Troubleshooting the Elastic Network Adapter (ENA)

The Elastic Network Adapter (ENA) is designed to improve operating system health and reduce the chances of long-term disruption because of unexpected hardware behavior and or failures. The ENA architecture keeps device or driver failures as transparent to the system as possible. This topic provides troubleshooting information for ENA.

If you are unable to connect to your instance, start with the Troubleshooting Connectivity Issues section.

If you are able to connect to your instance, you can gather diagnostic information by using the failure detection and recovery mechanisms that are covered in the later sections of this topic.

Contents

Troubleshooting Connectivity Issues

If you lose connectivity while enabling enhanced networking, the ena module might be incompatible with your instance's current running kernel. This can happen if you install the module for a specific kernel version (without dkms, or with an improperly configured dkms.conf file) and then your instance kernel is updated. If the instance kernel that is loaded at boot time does not have the ena module properly installed, your instance will not recognize the network adapter and your instance becomes unreachable.

If you enable enhanced networking for a PV instance or AMI, this can also make your instance unreachable.

If your instance becomes unreachable after enabling enhanced networking with ENA, you can disable the enaSupport attribute for your instance and it will fall back to the stock network adapter.

To disable enhanced networking with ENA (EBS-backed instances)

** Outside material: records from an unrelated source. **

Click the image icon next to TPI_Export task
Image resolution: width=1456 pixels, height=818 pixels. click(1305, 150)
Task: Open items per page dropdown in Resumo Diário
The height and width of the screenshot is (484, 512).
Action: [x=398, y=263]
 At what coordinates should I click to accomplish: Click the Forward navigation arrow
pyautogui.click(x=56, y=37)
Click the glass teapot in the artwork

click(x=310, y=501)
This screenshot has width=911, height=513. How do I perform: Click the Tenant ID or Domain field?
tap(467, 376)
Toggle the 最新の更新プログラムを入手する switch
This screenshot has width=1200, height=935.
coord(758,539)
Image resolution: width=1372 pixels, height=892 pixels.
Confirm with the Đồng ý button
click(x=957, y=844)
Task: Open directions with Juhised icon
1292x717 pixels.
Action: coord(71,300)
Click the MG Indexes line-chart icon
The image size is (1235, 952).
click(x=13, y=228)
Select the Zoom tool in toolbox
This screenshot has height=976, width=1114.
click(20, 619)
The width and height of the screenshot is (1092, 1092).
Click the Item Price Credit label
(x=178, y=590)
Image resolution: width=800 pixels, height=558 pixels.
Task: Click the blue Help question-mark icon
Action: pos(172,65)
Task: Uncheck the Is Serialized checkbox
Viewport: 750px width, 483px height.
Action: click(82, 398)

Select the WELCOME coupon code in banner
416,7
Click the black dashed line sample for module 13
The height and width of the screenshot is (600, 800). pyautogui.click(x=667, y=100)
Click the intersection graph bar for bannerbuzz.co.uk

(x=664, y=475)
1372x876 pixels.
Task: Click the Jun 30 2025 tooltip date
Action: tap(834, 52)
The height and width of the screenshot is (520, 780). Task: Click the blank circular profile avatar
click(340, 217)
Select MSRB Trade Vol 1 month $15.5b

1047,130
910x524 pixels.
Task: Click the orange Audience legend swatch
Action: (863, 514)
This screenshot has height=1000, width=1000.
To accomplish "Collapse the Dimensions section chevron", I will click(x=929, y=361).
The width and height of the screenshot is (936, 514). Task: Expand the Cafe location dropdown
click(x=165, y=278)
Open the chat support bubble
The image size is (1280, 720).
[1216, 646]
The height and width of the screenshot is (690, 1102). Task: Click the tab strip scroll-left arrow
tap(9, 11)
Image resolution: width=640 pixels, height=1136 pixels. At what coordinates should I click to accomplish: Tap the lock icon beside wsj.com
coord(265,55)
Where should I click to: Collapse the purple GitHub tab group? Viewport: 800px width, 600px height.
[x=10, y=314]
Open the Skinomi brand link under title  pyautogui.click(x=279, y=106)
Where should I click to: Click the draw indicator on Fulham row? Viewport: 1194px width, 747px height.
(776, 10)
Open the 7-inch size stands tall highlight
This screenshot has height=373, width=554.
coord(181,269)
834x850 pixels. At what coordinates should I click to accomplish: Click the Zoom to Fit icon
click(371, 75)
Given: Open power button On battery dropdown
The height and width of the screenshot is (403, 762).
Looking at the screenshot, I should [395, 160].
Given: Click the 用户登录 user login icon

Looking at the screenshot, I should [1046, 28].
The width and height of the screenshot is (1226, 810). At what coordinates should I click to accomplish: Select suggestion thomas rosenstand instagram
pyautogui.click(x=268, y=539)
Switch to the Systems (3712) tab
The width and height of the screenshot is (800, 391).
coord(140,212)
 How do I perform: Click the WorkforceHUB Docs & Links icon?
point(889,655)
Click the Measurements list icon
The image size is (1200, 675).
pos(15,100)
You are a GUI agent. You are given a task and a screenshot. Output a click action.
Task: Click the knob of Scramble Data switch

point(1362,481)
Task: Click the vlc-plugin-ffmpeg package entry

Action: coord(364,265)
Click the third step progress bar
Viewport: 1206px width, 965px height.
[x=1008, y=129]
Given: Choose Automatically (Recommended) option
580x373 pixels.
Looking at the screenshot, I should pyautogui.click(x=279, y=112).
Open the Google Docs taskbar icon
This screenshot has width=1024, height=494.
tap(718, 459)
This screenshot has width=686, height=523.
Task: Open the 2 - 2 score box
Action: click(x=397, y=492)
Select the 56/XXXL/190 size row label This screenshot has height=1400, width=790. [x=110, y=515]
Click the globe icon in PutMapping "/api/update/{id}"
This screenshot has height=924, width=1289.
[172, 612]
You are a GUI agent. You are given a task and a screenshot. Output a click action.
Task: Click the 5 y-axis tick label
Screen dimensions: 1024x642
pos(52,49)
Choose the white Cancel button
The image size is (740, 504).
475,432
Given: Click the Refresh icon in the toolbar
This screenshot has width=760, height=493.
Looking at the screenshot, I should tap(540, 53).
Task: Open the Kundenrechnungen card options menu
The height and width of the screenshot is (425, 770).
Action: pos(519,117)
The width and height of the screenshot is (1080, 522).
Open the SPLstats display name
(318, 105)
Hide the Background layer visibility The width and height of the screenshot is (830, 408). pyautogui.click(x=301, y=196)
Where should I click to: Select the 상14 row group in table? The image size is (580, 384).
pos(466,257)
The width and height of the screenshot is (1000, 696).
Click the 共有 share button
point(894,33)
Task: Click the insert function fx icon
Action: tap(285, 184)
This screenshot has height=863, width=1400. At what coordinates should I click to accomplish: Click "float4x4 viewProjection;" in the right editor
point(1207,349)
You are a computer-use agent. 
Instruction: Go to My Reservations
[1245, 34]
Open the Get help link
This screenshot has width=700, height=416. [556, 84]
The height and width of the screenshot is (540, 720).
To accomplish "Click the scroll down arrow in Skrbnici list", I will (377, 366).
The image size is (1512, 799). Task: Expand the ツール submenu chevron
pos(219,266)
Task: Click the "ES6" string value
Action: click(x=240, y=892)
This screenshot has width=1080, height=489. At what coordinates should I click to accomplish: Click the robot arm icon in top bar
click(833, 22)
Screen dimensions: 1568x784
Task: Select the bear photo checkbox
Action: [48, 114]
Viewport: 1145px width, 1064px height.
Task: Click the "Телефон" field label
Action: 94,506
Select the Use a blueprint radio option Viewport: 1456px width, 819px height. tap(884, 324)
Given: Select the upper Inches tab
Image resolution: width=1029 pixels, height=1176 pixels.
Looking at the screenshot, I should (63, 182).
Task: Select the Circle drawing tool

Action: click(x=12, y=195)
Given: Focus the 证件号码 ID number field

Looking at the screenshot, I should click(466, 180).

From your local computer, stop the instance using the Amazon EC2 console or the following command: stop-instances (AWS CLI). If your instance is managed by AWS OpsWorks, you should stop the instance in the AWS OpsWorks console so that the instance state remains in sync.
Important
If you are using an instance store-backed instance, you can't stop the instance. Instead, proceed to To disable enhanced networking with ENA (instance store-backed instances).
From your local computer, disable the enhanced networking attribute using the following command.
- modify-instance-attribute (AWS CLI)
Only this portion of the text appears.